* [Collected data]:
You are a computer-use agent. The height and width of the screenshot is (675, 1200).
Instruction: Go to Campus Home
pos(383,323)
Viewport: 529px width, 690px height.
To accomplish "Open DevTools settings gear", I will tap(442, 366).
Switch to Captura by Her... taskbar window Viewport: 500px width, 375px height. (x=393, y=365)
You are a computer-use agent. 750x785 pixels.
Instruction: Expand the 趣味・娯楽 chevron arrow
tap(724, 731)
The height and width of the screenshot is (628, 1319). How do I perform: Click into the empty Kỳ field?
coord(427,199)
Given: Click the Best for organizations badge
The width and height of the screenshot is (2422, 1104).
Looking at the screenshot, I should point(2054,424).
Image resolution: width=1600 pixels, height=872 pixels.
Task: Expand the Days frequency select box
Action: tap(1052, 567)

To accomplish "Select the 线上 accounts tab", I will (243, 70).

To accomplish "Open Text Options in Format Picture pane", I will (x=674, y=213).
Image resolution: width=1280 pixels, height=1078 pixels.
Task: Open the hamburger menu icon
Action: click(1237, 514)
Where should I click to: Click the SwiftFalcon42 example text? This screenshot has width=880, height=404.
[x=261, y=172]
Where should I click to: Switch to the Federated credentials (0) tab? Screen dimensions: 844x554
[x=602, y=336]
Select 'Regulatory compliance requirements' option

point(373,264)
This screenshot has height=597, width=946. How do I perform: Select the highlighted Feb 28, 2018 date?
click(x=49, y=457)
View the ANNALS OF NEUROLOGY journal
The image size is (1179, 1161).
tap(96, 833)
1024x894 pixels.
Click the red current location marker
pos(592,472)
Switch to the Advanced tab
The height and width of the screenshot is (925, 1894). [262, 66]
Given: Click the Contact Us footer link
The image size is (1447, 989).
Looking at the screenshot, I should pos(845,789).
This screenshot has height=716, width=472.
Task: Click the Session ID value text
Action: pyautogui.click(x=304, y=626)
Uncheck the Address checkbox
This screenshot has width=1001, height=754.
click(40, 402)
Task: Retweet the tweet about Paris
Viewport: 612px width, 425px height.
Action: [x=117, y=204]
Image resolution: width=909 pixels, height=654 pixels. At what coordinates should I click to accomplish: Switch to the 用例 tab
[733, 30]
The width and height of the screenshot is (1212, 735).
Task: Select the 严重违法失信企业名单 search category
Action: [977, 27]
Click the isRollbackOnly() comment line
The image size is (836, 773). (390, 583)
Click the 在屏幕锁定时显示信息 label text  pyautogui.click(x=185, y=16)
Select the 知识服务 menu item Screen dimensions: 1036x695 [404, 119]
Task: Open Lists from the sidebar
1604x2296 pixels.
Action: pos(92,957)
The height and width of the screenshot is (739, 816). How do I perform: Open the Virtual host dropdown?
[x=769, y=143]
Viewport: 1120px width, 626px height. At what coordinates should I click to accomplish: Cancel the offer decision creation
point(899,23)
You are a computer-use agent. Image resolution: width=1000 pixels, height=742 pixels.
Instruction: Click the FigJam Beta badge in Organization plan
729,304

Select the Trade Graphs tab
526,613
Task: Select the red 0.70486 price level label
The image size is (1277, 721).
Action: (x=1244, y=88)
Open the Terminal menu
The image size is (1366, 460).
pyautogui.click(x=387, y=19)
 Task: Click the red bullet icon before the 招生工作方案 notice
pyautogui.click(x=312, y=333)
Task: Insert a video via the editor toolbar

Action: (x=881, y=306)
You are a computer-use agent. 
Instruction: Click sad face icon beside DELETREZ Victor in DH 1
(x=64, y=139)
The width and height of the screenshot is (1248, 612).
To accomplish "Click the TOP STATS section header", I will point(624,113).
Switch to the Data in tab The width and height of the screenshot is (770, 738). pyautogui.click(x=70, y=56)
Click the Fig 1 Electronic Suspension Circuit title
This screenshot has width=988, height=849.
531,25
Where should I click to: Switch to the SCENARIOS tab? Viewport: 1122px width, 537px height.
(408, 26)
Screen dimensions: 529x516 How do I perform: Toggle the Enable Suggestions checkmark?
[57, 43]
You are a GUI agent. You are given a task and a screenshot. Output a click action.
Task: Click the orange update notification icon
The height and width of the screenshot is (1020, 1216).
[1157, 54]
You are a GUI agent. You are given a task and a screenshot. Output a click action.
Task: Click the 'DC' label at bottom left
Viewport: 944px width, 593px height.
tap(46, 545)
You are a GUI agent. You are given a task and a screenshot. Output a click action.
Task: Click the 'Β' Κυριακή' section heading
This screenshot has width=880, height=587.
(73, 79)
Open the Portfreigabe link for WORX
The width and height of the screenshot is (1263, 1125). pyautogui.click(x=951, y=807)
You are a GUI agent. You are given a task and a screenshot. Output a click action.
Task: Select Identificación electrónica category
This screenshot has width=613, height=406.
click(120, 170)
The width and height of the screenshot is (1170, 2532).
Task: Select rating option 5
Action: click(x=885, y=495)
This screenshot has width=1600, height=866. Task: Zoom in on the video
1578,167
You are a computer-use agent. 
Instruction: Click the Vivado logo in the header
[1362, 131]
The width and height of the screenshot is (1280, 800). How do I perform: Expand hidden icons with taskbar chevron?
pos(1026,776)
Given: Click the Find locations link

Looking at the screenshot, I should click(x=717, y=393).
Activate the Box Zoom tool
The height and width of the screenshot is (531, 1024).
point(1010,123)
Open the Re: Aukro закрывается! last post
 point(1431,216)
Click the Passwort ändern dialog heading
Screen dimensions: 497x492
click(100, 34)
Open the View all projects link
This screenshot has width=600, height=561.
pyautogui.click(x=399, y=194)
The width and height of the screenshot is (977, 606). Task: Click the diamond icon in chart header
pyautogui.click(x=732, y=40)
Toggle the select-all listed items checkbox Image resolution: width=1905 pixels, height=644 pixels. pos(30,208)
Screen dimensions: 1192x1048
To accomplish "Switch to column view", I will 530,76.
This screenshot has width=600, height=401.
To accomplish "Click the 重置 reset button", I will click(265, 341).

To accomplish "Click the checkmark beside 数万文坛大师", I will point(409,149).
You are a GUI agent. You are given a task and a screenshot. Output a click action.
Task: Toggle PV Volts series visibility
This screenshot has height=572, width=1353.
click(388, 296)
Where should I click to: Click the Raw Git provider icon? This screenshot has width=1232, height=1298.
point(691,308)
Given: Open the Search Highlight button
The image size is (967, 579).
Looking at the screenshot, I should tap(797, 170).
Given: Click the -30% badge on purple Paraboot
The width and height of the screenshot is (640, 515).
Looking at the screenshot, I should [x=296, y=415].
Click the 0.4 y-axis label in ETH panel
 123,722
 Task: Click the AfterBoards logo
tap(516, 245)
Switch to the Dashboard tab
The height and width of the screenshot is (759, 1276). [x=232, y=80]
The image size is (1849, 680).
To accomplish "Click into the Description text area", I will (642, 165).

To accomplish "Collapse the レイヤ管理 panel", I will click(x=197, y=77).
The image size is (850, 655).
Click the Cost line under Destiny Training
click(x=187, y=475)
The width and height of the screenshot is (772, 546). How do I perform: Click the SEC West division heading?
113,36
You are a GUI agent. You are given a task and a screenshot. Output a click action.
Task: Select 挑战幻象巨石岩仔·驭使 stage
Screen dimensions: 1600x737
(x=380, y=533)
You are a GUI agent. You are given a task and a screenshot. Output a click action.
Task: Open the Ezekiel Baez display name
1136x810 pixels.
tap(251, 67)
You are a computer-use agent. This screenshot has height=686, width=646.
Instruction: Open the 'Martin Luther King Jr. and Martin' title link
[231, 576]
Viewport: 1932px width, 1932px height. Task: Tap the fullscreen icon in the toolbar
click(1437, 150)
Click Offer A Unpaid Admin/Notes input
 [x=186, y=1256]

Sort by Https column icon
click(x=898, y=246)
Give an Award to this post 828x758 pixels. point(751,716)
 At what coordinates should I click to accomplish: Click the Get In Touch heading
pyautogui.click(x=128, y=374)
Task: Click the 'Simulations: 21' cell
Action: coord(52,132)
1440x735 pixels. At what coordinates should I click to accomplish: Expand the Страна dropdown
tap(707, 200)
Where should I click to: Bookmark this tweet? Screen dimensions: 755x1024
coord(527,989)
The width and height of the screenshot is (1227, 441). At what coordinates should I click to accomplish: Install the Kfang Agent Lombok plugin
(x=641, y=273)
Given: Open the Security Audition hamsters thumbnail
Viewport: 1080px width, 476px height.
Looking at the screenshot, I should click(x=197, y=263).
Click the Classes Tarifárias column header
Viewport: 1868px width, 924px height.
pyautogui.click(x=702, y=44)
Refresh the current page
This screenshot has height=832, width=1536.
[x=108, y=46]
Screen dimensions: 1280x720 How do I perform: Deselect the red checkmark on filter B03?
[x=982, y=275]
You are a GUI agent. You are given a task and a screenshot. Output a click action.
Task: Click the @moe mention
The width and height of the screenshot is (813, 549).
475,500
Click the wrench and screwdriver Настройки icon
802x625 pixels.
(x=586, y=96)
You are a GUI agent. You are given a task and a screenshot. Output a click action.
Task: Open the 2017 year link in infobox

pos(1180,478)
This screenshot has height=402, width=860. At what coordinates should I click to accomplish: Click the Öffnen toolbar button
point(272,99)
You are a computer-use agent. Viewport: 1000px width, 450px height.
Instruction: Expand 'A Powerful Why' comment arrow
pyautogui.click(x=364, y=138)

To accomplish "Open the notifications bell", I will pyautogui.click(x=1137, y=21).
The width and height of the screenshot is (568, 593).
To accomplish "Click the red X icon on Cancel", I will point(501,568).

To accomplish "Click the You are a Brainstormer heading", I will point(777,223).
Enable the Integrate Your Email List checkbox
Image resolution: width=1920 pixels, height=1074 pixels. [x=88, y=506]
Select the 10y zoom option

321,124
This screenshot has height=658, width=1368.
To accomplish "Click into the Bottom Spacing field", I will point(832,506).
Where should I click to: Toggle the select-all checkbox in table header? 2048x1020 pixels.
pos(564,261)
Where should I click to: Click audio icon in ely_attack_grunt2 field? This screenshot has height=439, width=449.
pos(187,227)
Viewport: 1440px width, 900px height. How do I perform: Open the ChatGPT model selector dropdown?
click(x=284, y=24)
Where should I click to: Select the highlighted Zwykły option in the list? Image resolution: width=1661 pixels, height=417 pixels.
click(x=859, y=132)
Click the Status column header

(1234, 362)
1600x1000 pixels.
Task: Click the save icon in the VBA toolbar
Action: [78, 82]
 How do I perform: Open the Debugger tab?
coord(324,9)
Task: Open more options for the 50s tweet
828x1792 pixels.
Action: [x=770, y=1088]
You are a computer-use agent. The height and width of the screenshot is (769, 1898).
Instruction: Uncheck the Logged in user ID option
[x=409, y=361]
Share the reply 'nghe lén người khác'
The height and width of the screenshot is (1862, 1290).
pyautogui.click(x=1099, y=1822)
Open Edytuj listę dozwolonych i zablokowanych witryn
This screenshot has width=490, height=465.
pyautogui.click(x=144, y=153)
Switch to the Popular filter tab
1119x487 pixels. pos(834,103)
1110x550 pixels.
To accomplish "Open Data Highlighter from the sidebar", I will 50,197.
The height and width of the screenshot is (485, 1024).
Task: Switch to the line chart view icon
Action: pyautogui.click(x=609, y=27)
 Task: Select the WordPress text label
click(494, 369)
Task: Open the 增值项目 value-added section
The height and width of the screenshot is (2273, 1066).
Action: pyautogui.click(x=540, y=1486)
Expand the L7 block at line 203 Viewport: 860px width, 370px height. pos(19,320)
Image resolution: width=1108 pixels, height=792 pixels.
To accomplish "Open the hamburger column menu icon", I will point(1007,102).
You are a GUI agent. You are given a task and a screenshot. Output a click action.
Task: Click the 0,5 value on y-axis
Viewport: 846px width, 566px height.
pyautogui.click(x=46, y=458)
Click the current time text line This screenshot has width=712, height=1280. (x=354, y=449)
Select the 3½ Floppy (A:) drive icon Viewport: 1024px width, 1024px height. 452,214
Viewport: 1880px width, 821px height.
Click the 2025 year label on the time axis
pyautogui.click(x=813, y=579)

* [PROBLEM]: If a line in the records above contains the word "computer", copy it.

* [RESPONSE]:
You are a computer-use agent. The height and width of the screenshot is (675, 1200).
You are a computer-use agent. 750x785 pixels.
You are a computer-use agent. Image resolution: width=1000 pixels, height=742 pixels.
You are a computer-use agent. 
You are a computer-use agent. 
You are a computer-use agent. This screenshot has height=686, width=646.
You are a computer-use agent. Viewport: 1000px width, 450px height.
You are a computer-use agent. The height and width of the screenshot is (769, 1898).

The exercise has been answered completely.